In the series LCR circuit problem below, what value does the worked solution give for the capacitive reactance?
──────── QUOTED PASSAGE
Question

For a series $LCR$ circuit with $R=100\Omega$, $L=0.5\text{mH}$ and $C=0.1\text{pF}$ connected across $220\text{V}-50\text{Hz AC}$ supply, the phase angle between current and supplied voltage and the nature of the circuit is :

• A. $\approx {90}^{\circ }$ , predominantly capacitive circuit
• B. $\approx {90}^{\circ }$, predominantly inductive circuit
• C. $0^{\circ }$ , resonance circuit
• D. $0^{\circ }$, resistive circuit

Answer 1

The correct option is A $\approx {90}^{\circ }$ , predominantly capacitive circuit

Given:
$R=100\Omega ;L=0.5\text{mH};C=0.1\text{pF}$
$V=220\text{V};f=50\text{Hz}$

Inductive reactance,

$X_L=\omega L=2\pi fL=50\pi \times {10}^{-3}\Omega$

Capacitive reactance,

$X_C=\frac{1}{\omega C}=\frac{1}{2\pi fC}=\frac{{10}^{11}}{100\pi }=\frac{{10}^9}{\pi }\Omega$

From the given calculation, we get,

$|X_C-X_L|>>R\&X_C>>X_L$

$\Rightarrow X_C>>R$

So, this is a capacitive dominant circuit, and phasor diagram of this circuit is,


So, angle between voltage and current is $\approx {90}^{\circ }$.

Hence, option $\left(\text{D}\right)$ is correct.
────────────────
──────── DATASET ENTRIES
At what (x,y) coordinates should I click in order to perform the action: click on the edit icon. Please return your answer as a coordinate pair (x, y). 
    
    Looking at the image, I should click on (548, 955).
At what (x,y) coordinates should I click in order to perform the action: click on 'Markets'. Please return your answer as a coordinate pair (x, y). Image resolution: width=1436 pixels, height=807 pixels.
────────────────
──────── DATASET ENTRIES
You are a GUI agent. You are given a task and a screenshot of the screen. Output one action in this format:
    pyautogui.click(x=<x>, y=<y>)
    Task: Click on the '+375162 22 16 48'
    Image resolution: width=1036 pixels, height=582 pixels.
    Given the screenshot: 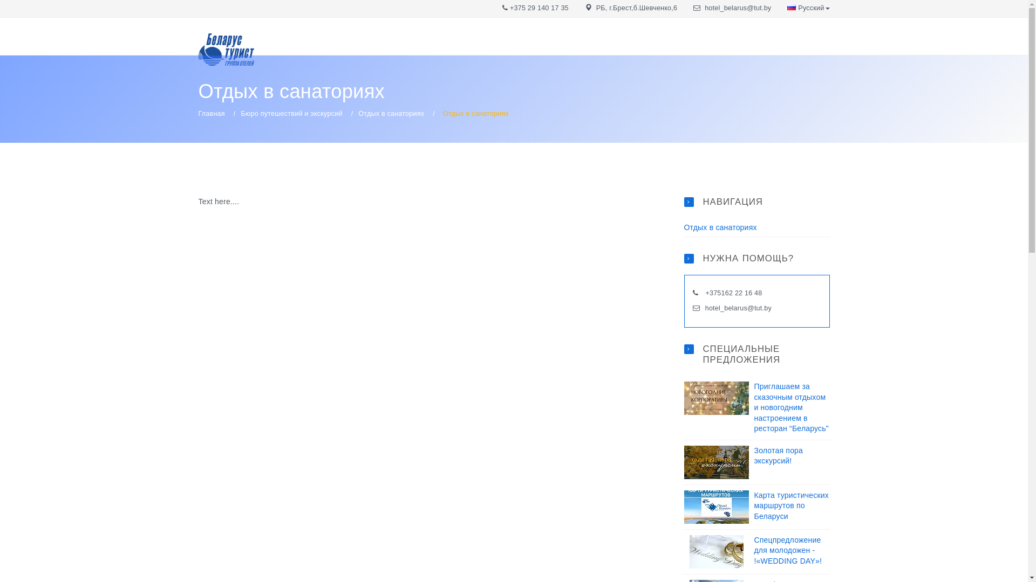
────────────────
──────── DATASET ENTRIES
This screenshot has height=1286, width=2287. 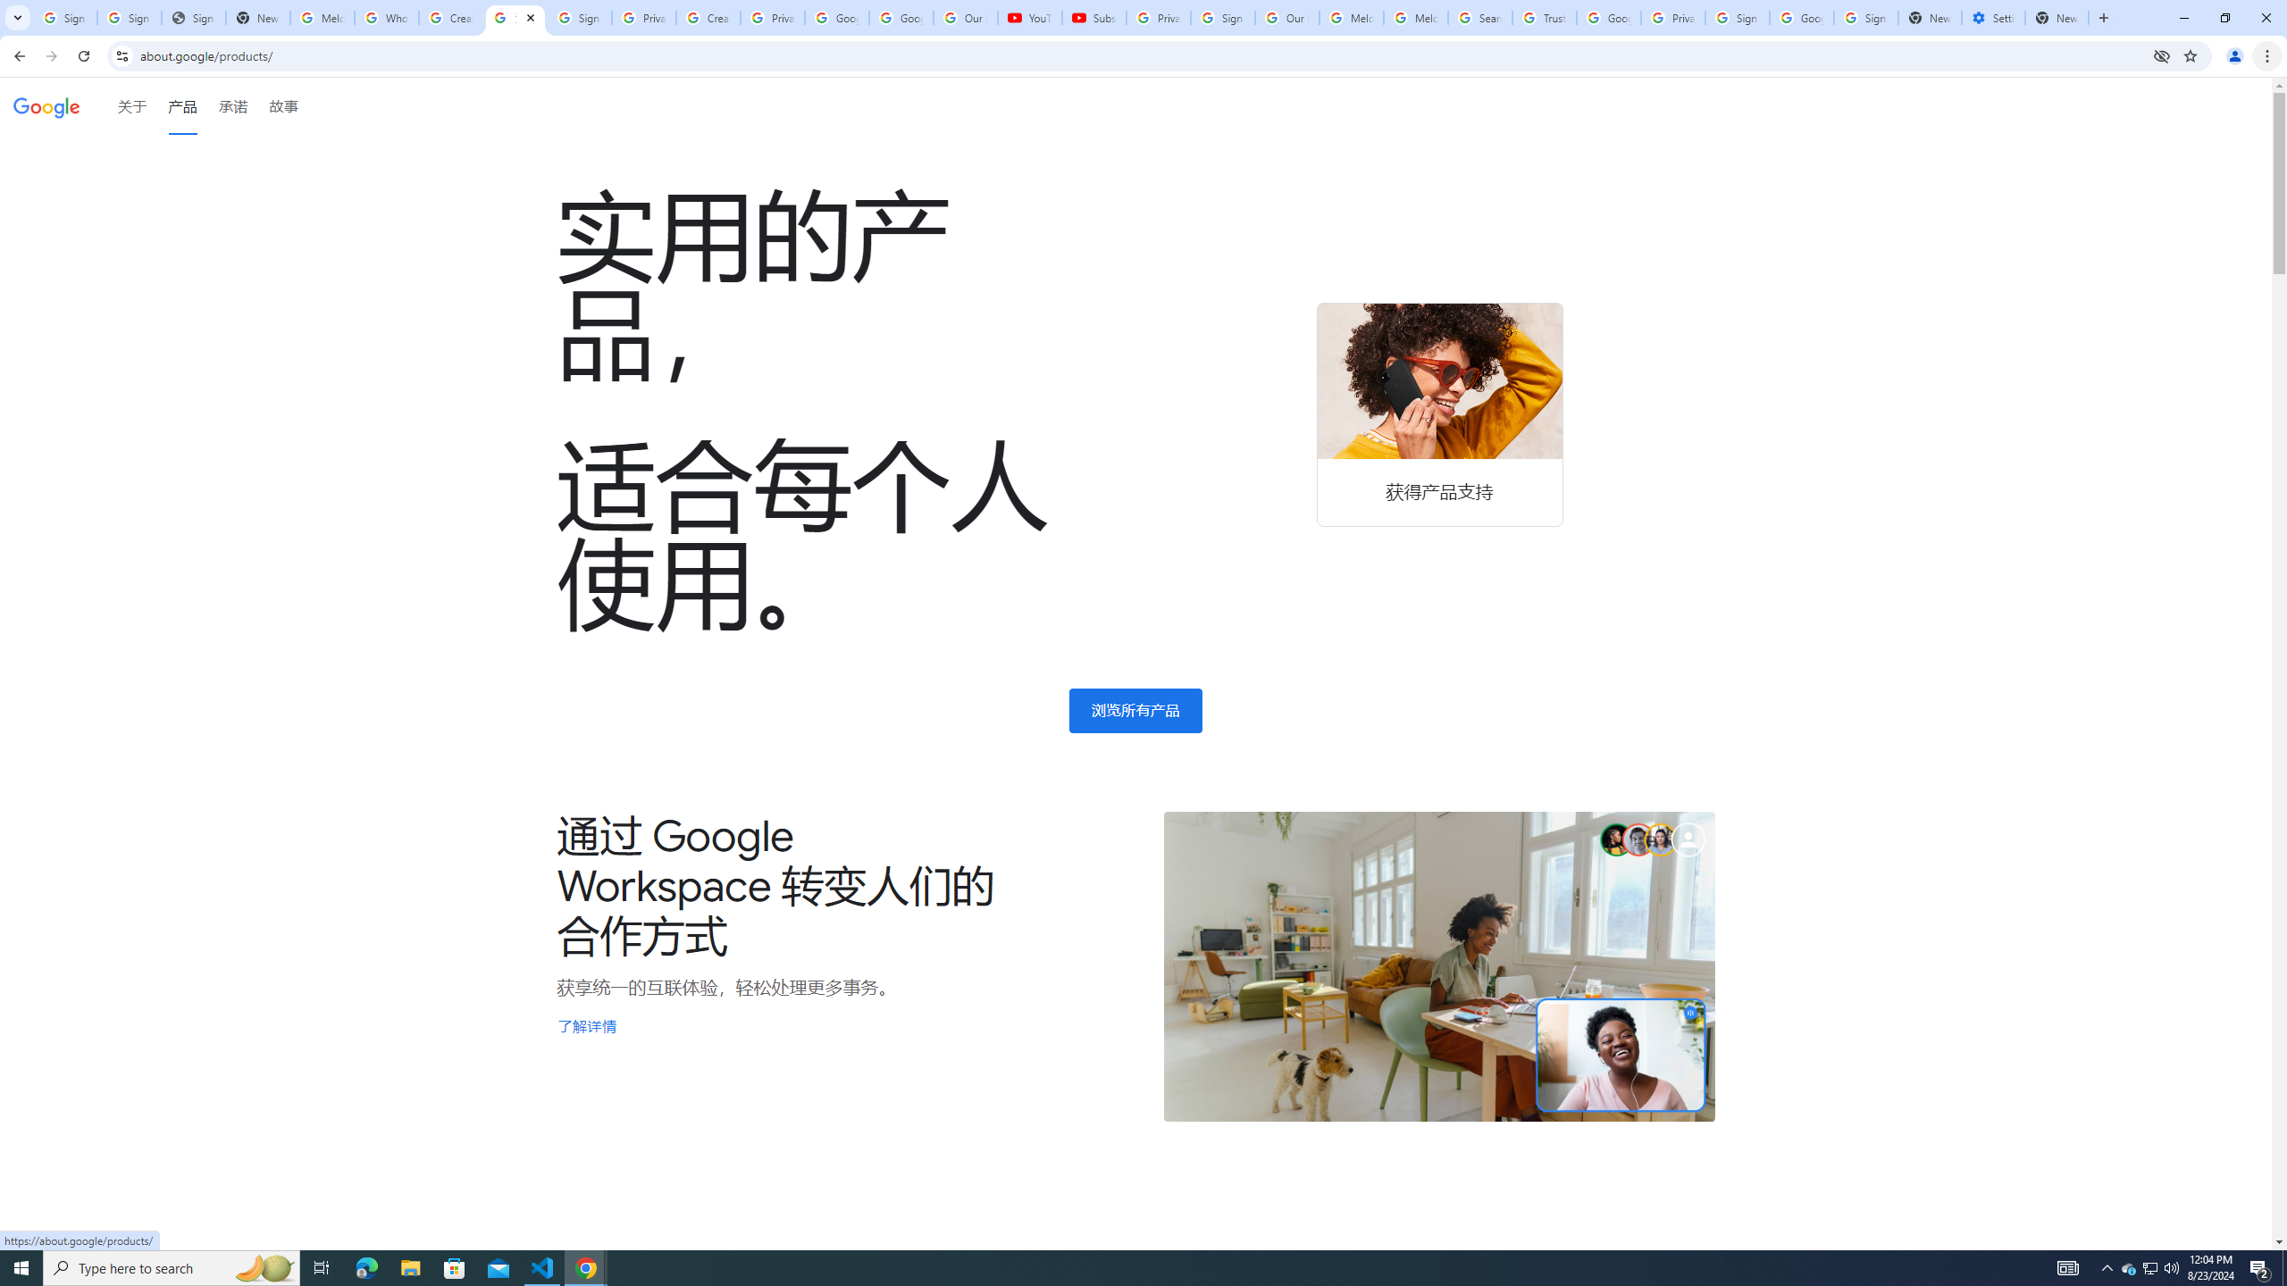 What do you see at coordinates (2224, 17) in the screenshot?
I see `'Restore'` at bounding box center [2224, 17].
────────────────
▶ [FINAL ANSWER]: 10⁹/π Ω